Tokoh Ulama Aceh Ajak Masyarakat Terima Hasil Pemilu 2019

Ajeng Dinar Ulfiana | KATADATA
Petugas PPSU dan PPK tengah membereskan logistik Pemilu 2019 di Kawasan Tanah Abang, Jakarta Pusat (15/4).
Penulis: Muchamad Nafi
19/5/2019, 16.05 WIB

Kalangan ulama Aceh mengajak masyarakat serta semua pihak menerima hasil Pemilu 2019 yang akan ditetapkan Komisi Pemilihan Umum (KPU) pada 22 Mei mendatang. Wakil Ketua Majelis Permusyawaratan Ulama (MPU) Tgk H Faisal Ali menyatakan merupakan kewajiban bersama menerima hasil pesta demokrasi tersebut.

Menurut Faisal, proses pemilu sudah selesai dan berjalan demokratis. Karena itu, dia berharap tidak ada upaya memprovokasi masyarakat untuk melanggar hukum. “Tidak boleh. Itu hal yang salah. Pemilu sudah selesai. Apa pun hasilnya harus diterima karena semuanya merupakan pilihan rakyat,” kata Faisal di Banda Aceh, Minggu (19/05/2019).

Faisal Ali yang akrab disapa Lem Faisal mengatakan, Pemilu 2019 terlaksana dengan sukses dan damai. Masyarakat juga sudah memberikan hak pilihnya. Rekapitulasi penghitungan hasil perolehan suara juga sudah dilakukan secara berjenjang. Dalam proses ini juga melibatkan saksi, pengawasan, serta pihak terkait lainnya.

Oleh karenanya, hasil pemilu yang akan ditetapkan oleh KPU pada 22 Mei mendatang wajib diterima. “Proses pemilu ini berjenjang, ada saksi, ada pengawas, serta pihak terkait lainnya. Sudah menjadi kewajiban bagi peserta pemilu maupun masyarakat menerima hasilnya,” ujar Lem Faisal.

(Baca: Antisipasi Teror di Aksi 22 Mei, Polri Datangkan Personil dari Daerah)

Menurut dia, jika ada pihak yang tidak menerima, bisa menggunakan jalur yang diatur oleh negara dan tidak memprovokasi masyarakat. Langkah ke depan perlu upaya untuk bersatu kembali dan tidak lagi terpecah hanya karena perbedaan politik.

Sebelumnya, sejumlah tokoh Islam di Kalimantan Selatan (Kalsel) juga menolak segala ajakan untuk mengerahkan massa secara besar-besaran atau people power untuk menggulingkan pemerintahan yang sah. KH Asmuni, misalnya, menyatakan pemerintahan yang sah tidak bisa digoyang hanya karena pihak yang tak sejalan kalah dalam pemilu.

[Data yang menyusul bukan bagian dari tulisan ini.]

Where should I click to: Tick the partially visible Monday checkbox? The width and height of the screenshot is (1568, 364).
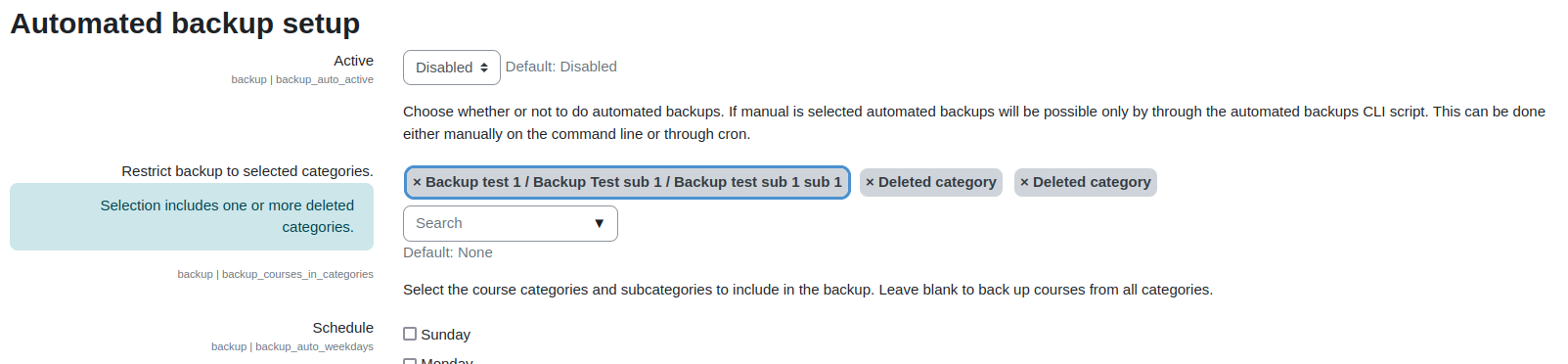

Bagi Guru Danau, begitu dia biasa disapa, menggoyang pemerintah dalam konteks ini berarti melanggar hukum. Karena itu dia mengimbau masyarakat tidak mudah terprovokasi.  “Masyarakat di sini sungguh sangat menolak bermacam politik untuk menggulingkan pemerintah. Jadi kami tolak mentah-mentah,” kata Guru Danau kepada Antara Minggu (12/5/2019).

Ulama kharismatik ini, yang dikenal sejuk dalam setiap ceramahnya, berharap bangsa Indonesia tidak terpecah akibat kepentingan politik yang hanya urusan duniawi. Hal itu yang dia tekankan setiap berdakwah, terutama di sejumlah pondok pesantren yang ia kelola, seperti Pondok Pesantren Darul Aman di Pajukungan, Amuntai.

(Baca: Tokoh Islam Kalimantan Selatan Tolak People Power Usai Pemilu)

Seruan senada disampaikan KH Abdul Bari. Pengasuh Pondok Pesantren Asy-Syafi'iyah Sungai Pandan, Alabio Kabupaten Hulu Sungai Utara ini menolak keras people power karena bertentangan dengan demokrasi di negara Indonesia.

“Kami ingin daerah aman dan kondusif, sehingga menerima hasil keputusan KPU nanti,” tegas ulama yang juga anggota Dewan Pertimbangan dan Fatwa Majelis Ulama Indonesia (MUI) Kabupaten Hulu Sungai Utara itu.